Design and Synthesis of 3-(β-d-Glucopyranosyl)-4-amino/4-guanidino Pyrazole Derivatives
and Analysis of Their Glycogen Phosphorylase Inhibitory Potential
Glycogen phosphorylase (GP) is a key regulator of glucose levels and, with that, an
important target for the discovery of novel treatments against type 2 diabetes. β-d-Glucopyranosyl
derivatives have provided some of the most potent GP inhibitors discovered to date.
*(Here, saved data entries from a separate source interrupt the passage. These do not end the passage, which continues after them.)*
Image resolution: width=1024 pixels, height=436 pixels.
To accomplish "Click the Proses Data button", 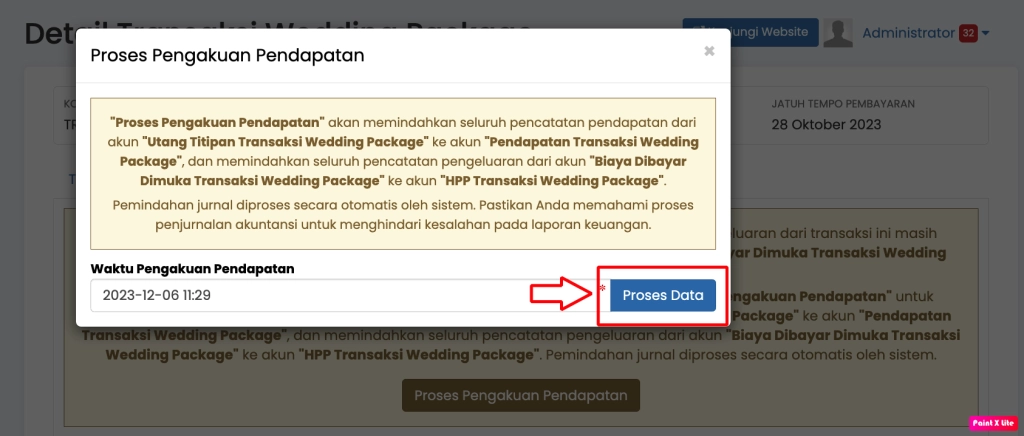I will pos(663,295).
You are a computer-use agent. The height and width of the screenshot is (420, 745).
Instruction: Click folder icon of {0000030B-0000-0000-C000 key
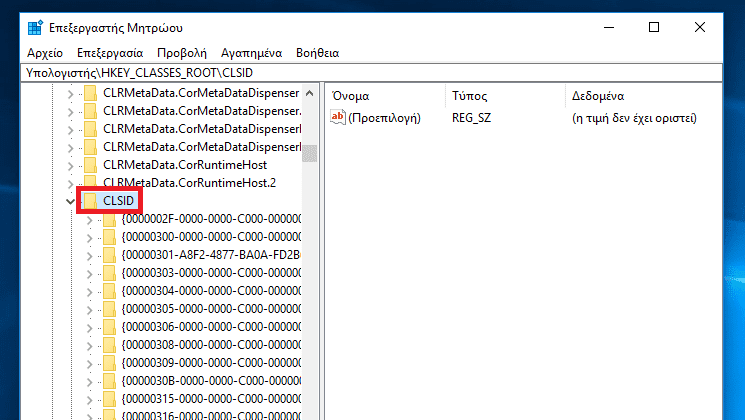[x=109, y=381]
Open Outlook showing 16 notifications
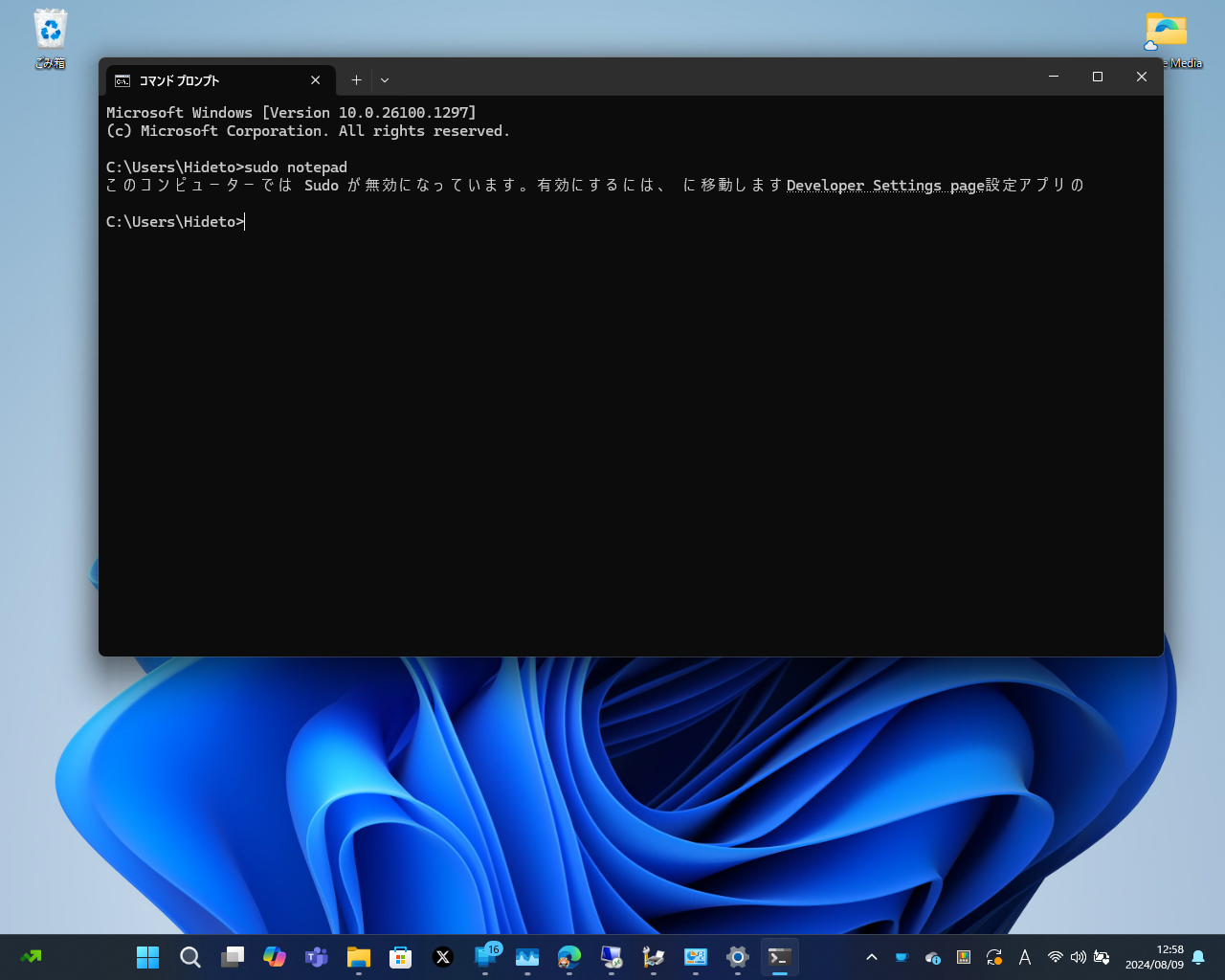 [x=484, y=956]
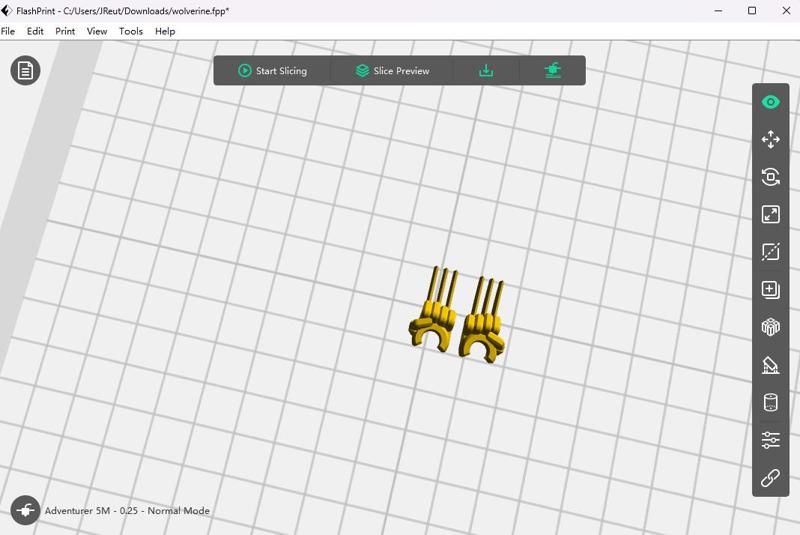Select the left yellow claw model
Viewport: 800px width, 535px height.
click(433, 310)
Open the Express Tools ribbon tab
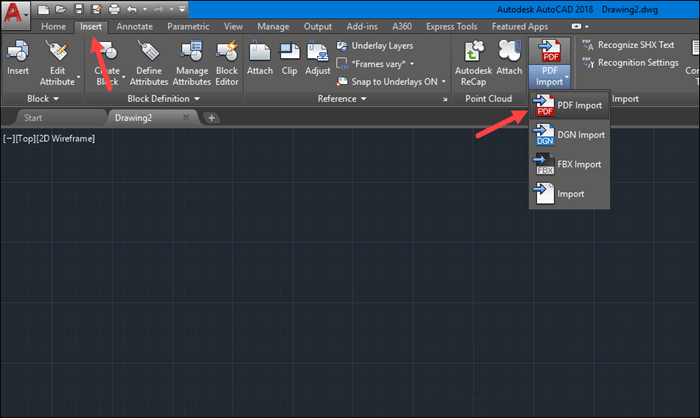This screenshot has height=419, width=700. coord(455,26)
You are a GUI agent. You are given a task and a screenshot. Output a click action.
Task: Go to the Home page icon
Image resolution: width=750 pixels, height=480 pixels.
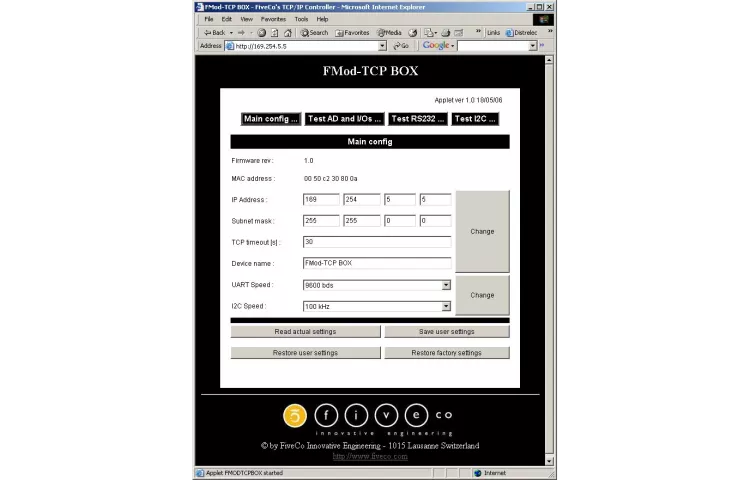[x=288, y=32]
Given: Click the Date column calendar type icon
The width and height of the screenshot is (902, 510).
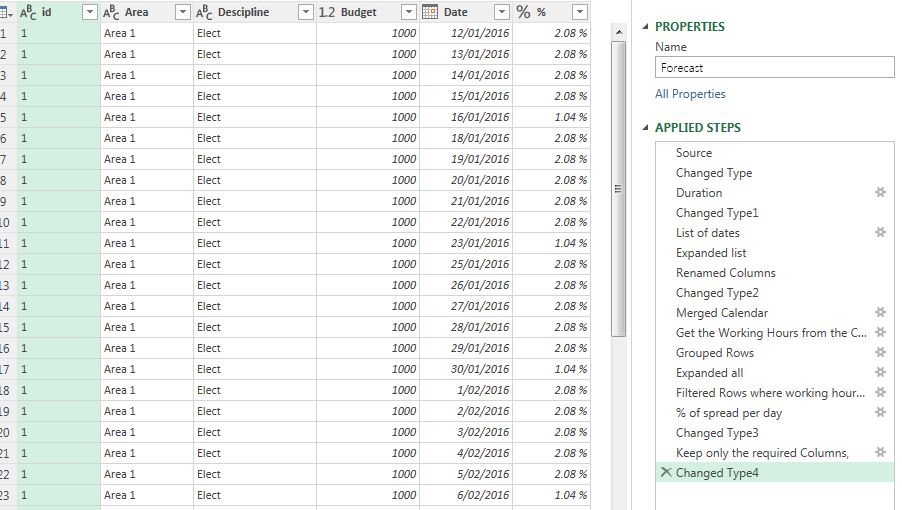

In this regard, C-β-d-glucopyranosyl azole type inhibitors proved to be particularly
effective, with 2- and 4-β-d-glucopyranosyl imidazoles among the most potent designed
to date. His377 backbone C=O hydrogen bonding and ion–ion interactions of the protonated
imidazole with Asp283 from the 280s loop, stabilizing the inactive state, were proposed
as crucial to the observed potencies. Towards further exploring these features, 4-amino-3-(β-d-glucopyranosyl)-5-phenyl-1H-pyrazole
(3) and 3-(β-d-glucopyranosyl)-4-guanidino-5-phenyl-1H-pyrazole (4) were designed
and synthesized with the potential to exploit similar interactions. Binding assay
experiments against rabbit muscle GPb revealed 3 as a moderate inhibitor (IC50 = 565
µM), but 4 displayed no inhibition at 625 µM concentration. Towards understanding
the observed inhibitions, docking and post-docking molecular mechanics—generalized
Born surface area (MM-GBSA) binding free energy calculations were performed, together
with Monte Carlo and density functional theory (DFT) calculations on the free unbound
ligands. The computations revealed that while 3 was predicted to hydrogen bond with
His377 C=O in its favoured tautomeric state, the interactions with Asp283 were not
direct and there were no ion–ion interactions; for 4, the most stable tautomer did
not have the His377 backbone C=O interaction and while ion–ion interactions and direct
hydrogen bonding with Asp283 were predicted, the conformational strain and entropy
loss of the ligand in the bound state was significant. The importance of consideration
of tautomeric states and ligand strain for glucose analogues in the confined space
of the catalytic site with the 280s loop in the closed position was highlighted.